L'arbre que l'hiver creuse et qu'il délabre
De terre à ciel est un chemin battu,
Avril aux tendres mains quand viendras-tu,
Quand, rallumer tout le grand candélabre ?
Flamme debout qui ne brûle et ne bouge,
Ruisseau qui coule en remontant :
Le feu sans doute a quitté son masque rouge,
L'eau sa robe couleur du temps,
Et s'embrassant dessous la terre dure
Ils se sont fécondés en se battant
Pour qu'un surgeon de la lumière obscure
Jaillisse ainsi dans le ciel de printemps.
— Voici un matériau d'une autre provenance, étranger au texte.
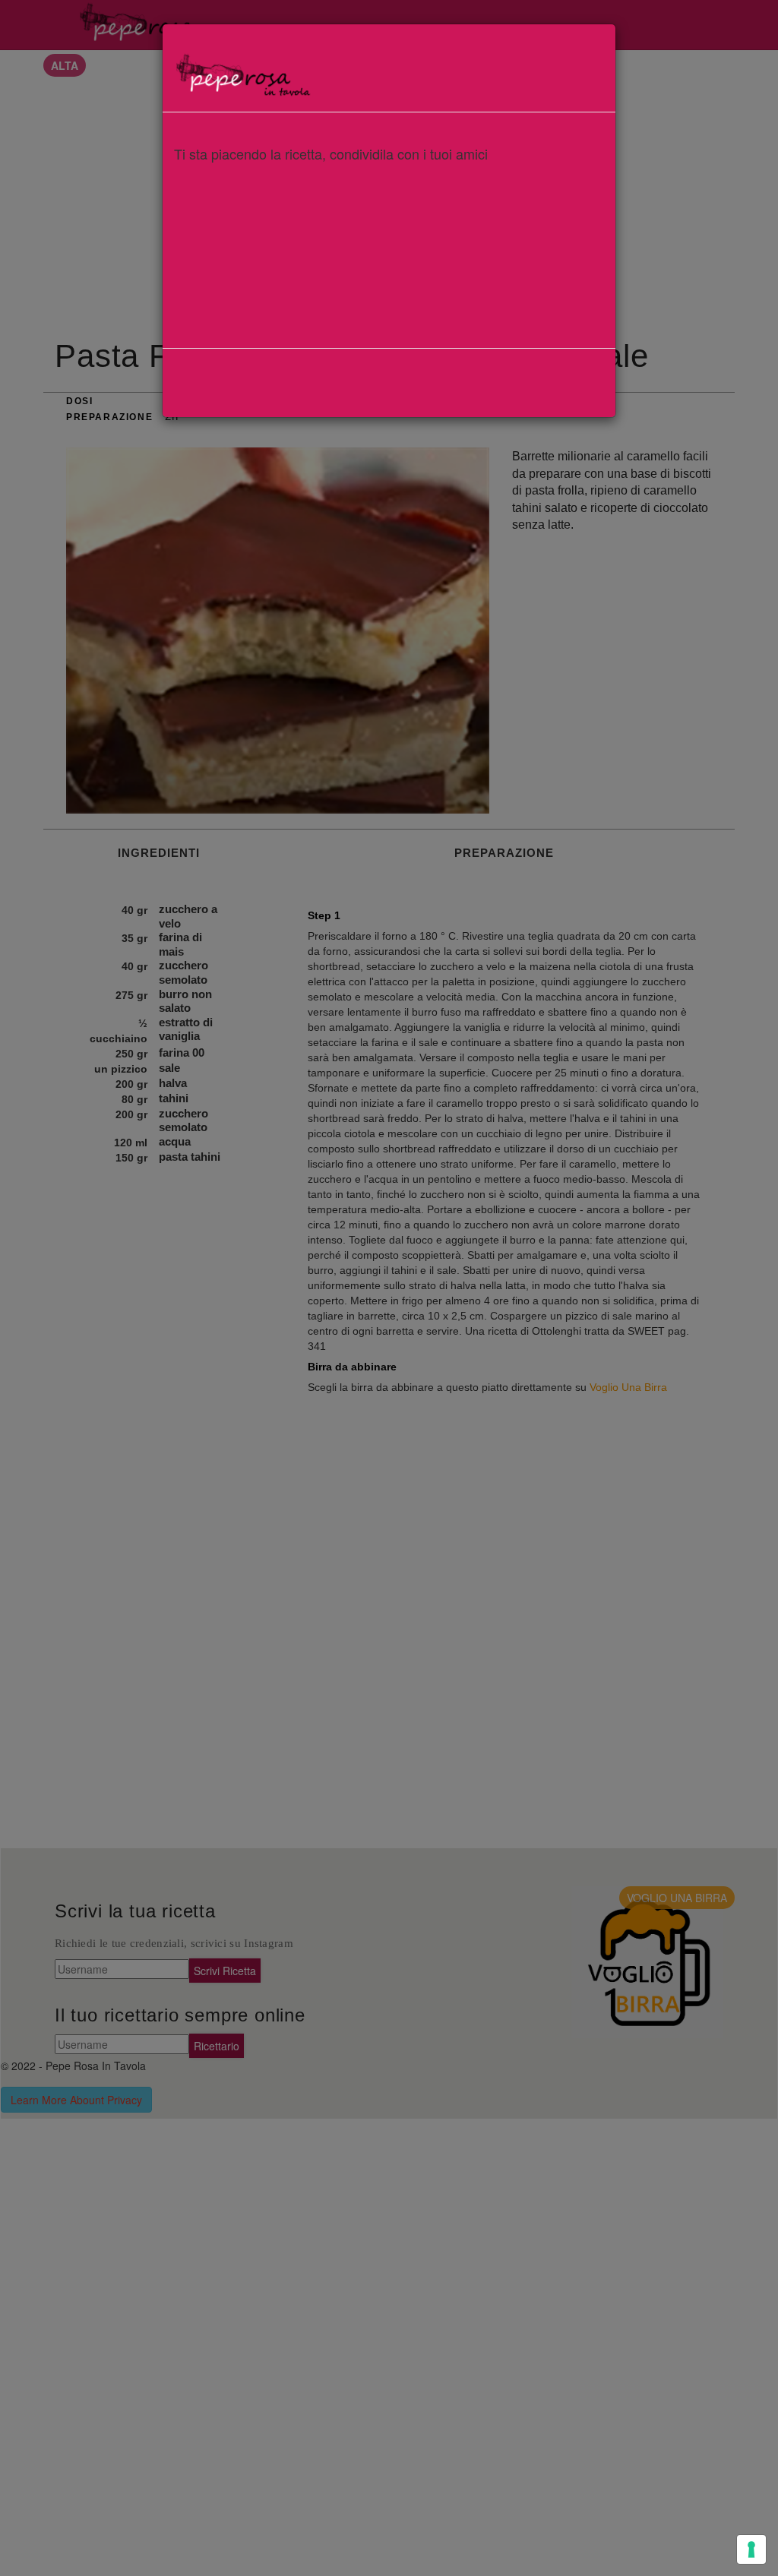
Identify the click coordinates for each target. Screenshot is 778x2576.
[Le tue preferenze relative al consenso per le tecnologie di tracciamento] (751, 2549)
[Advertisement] (389, 275)
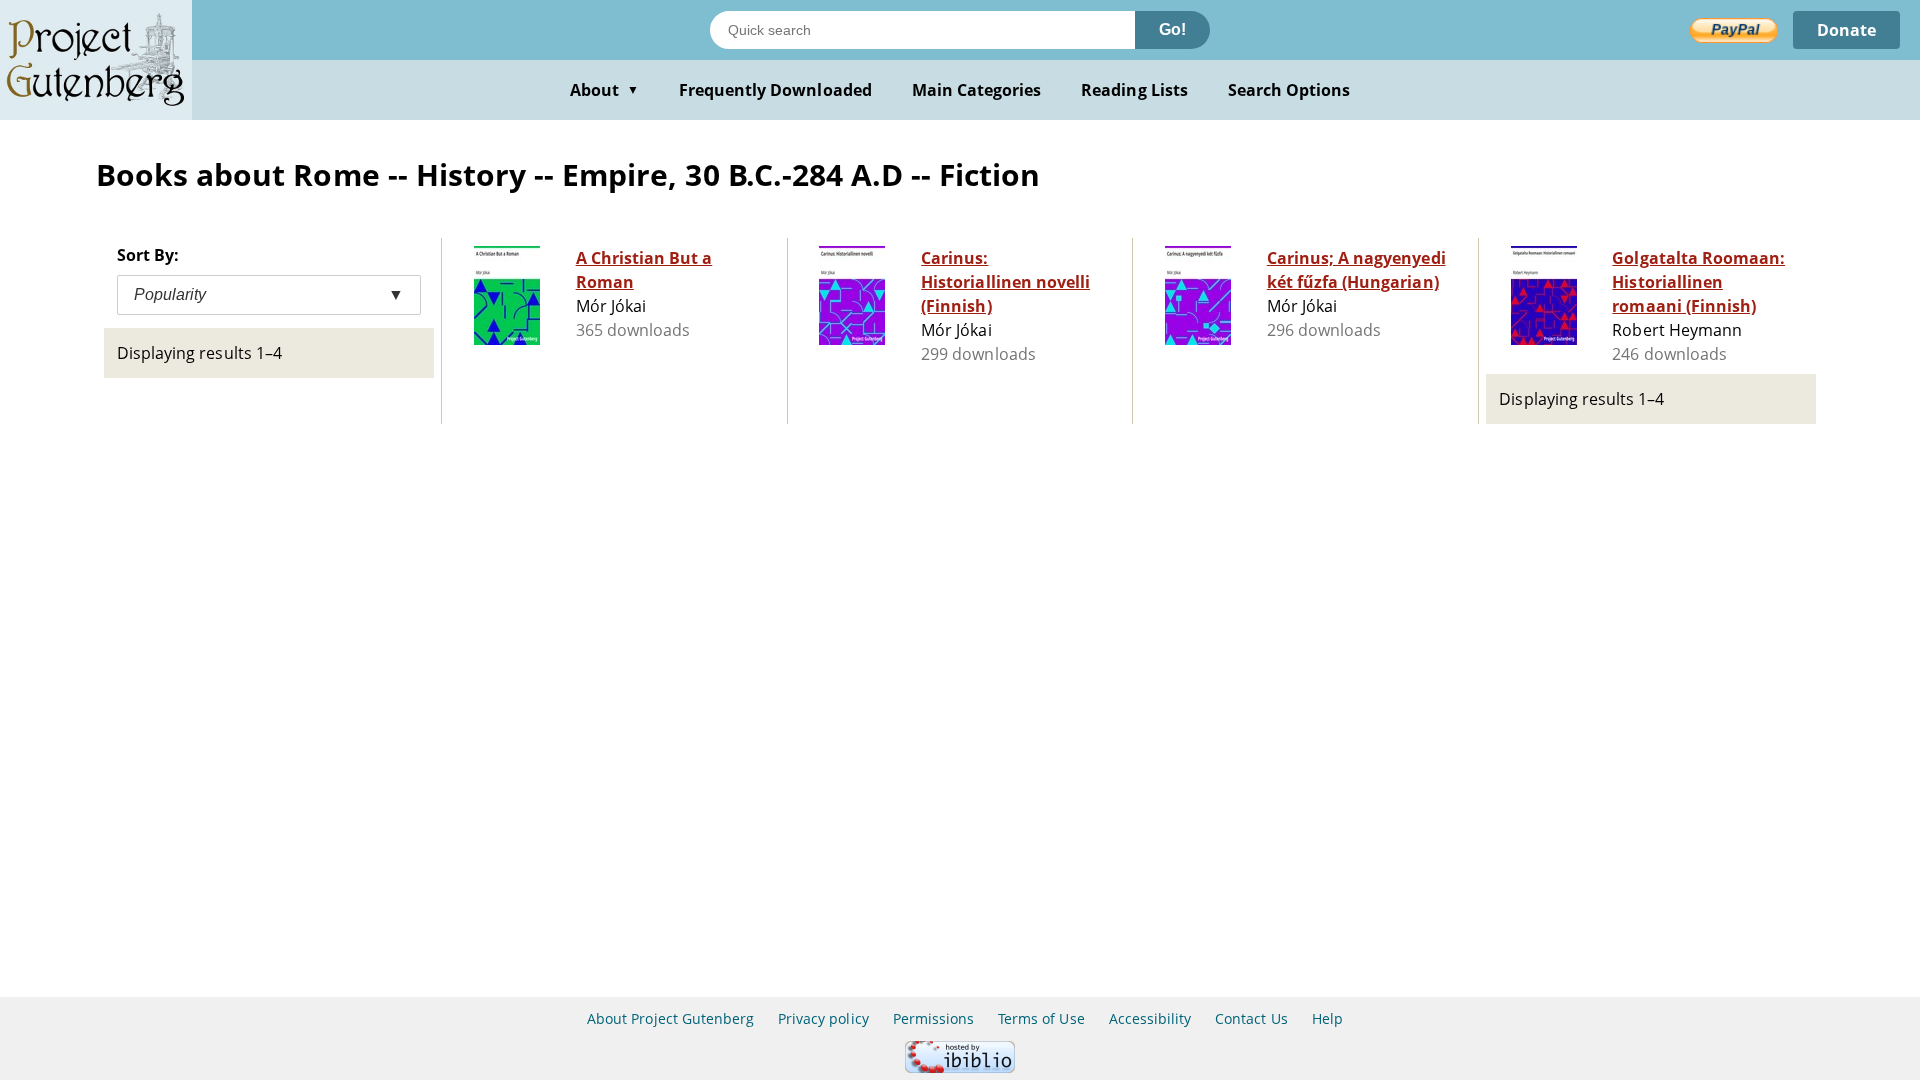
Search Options (1289, 90)
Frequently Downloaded (775, 90)
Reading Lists (1134, 90)
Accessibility (1150, 1018)
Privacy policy (823, 1018)
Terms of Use (1041, 1018)
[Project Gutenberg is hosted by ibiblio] (960, 1067)
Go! (1172, 29)
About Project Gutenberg (670, 1018)
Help (1327, 1018)
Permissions (933, 1018)
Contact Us (1251, 1018)
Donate (1846, 30)
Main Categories (977, 90)
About (604, 90)
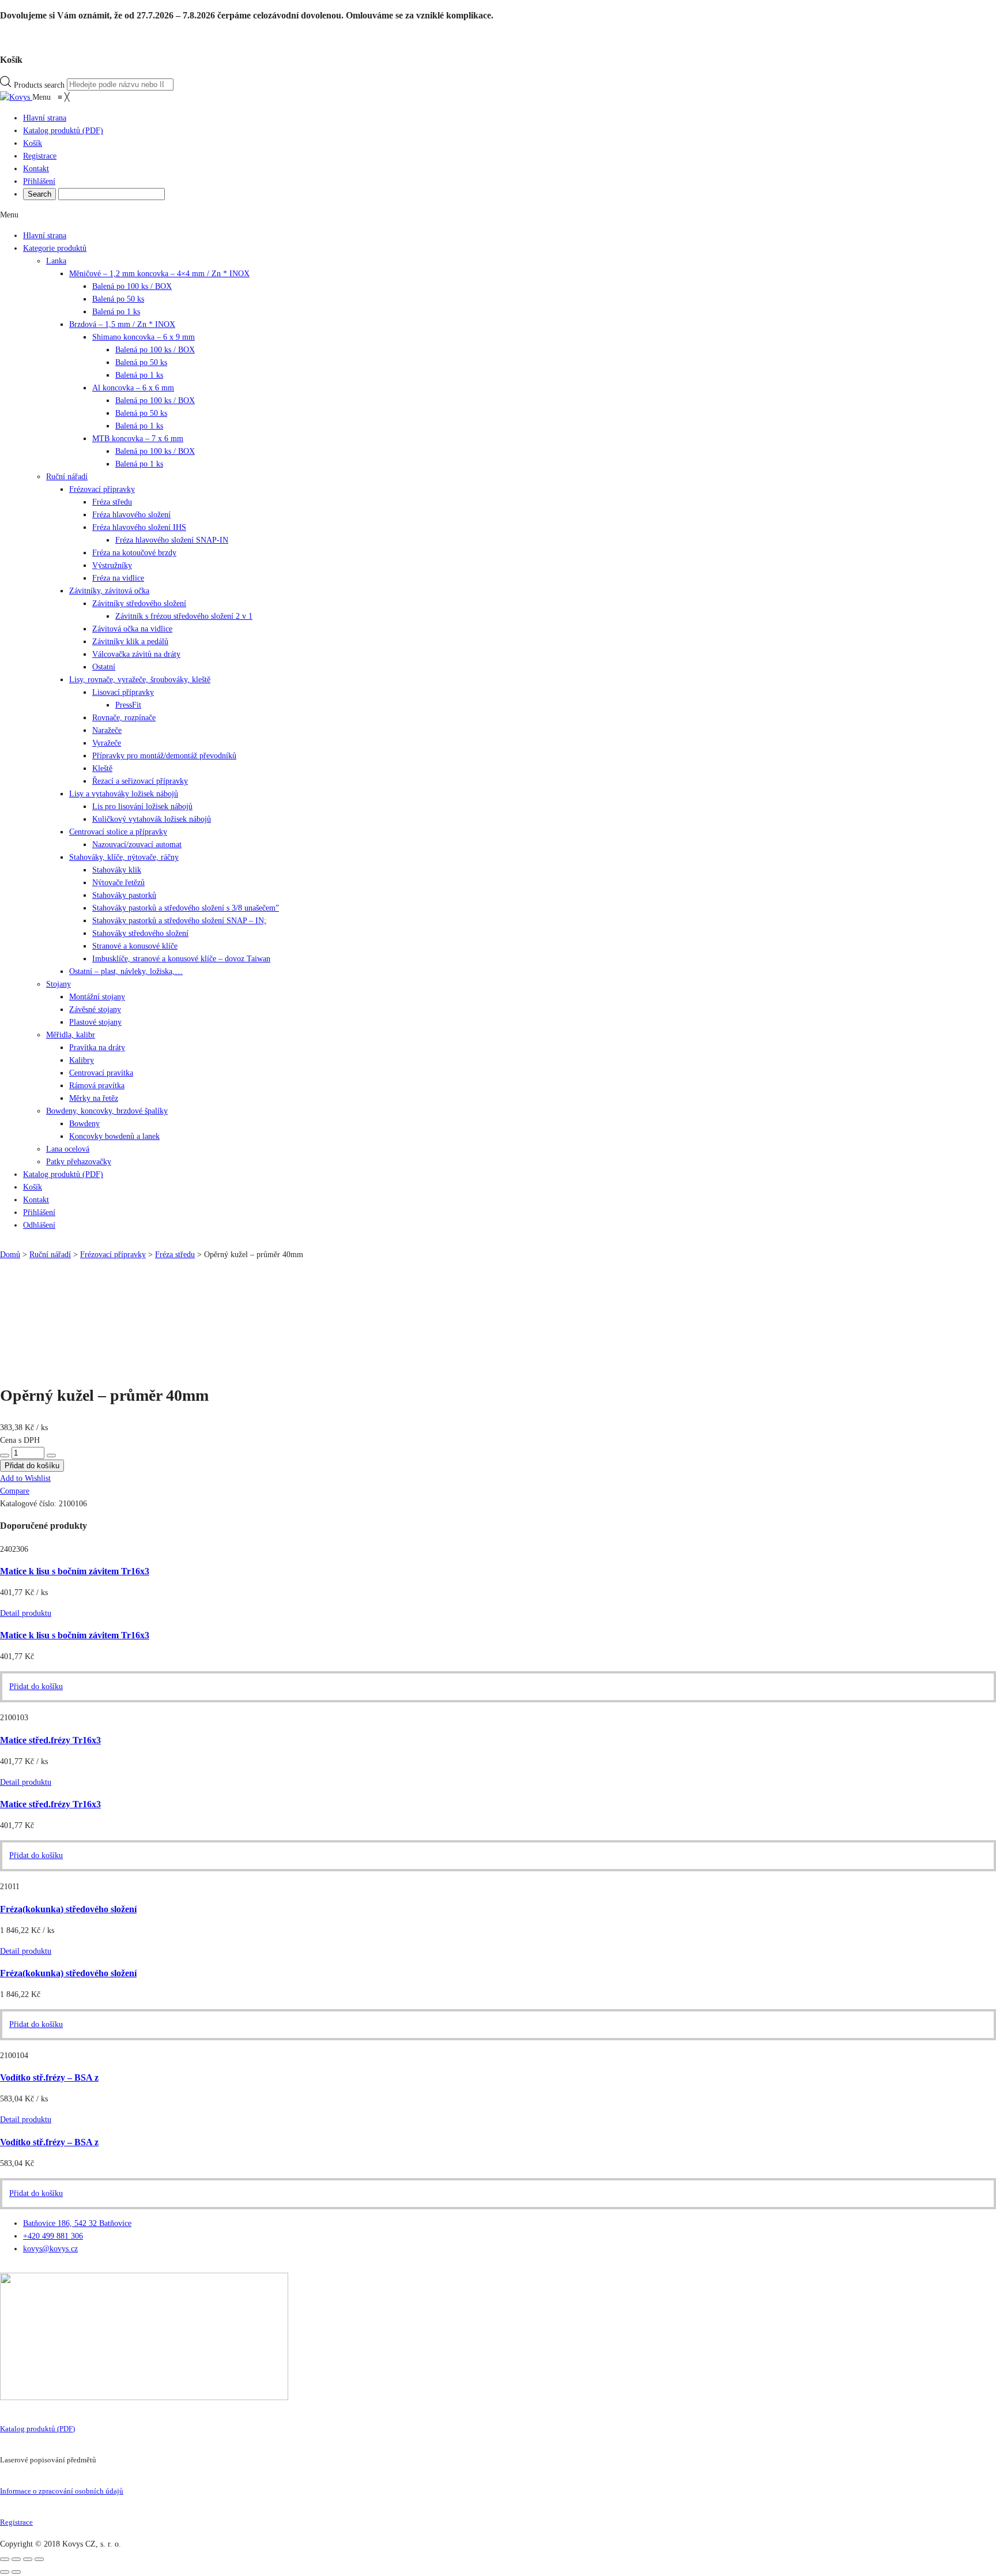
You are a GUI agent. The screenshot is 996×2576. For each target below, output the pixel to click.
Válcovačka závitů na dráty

Corps nuageux vertébré comme un mont,
Flancs que perce un oiseau, qu'ouvre la brise ;
L'été respire à son vaste poumon.
Le grand soleil en mille nuits se brise
Folles de lunes vertes, d'astres troubles
Dans les bas-fonds, et sa face dédouble
Le bleu du ciel en un sommeil de lac,
Une source s'y joue et son murmure
En ces grottes de vie aux sourds ressacs
D'un rêve d'eau ranime la ramure.
Lui, couronné de paix et de verdure,
Lui, jubilant d'oiseaux, lui blanc de fleurs,
Lui, nourri de discorde et fort de heurts
En qui la lutte élémentaire dure;
Le tronc farouche au sommet de sa tour
Ourdit ses nœuds, ses fourches, ses détours
Et se poussant de rupture en rupture
Maintient, victorieux, l'architecture,
Pour coucher son automne en la couleur
Du feu dont il est fait, comme en la leur,
L'homme qui saigne et le soleil qui meurt.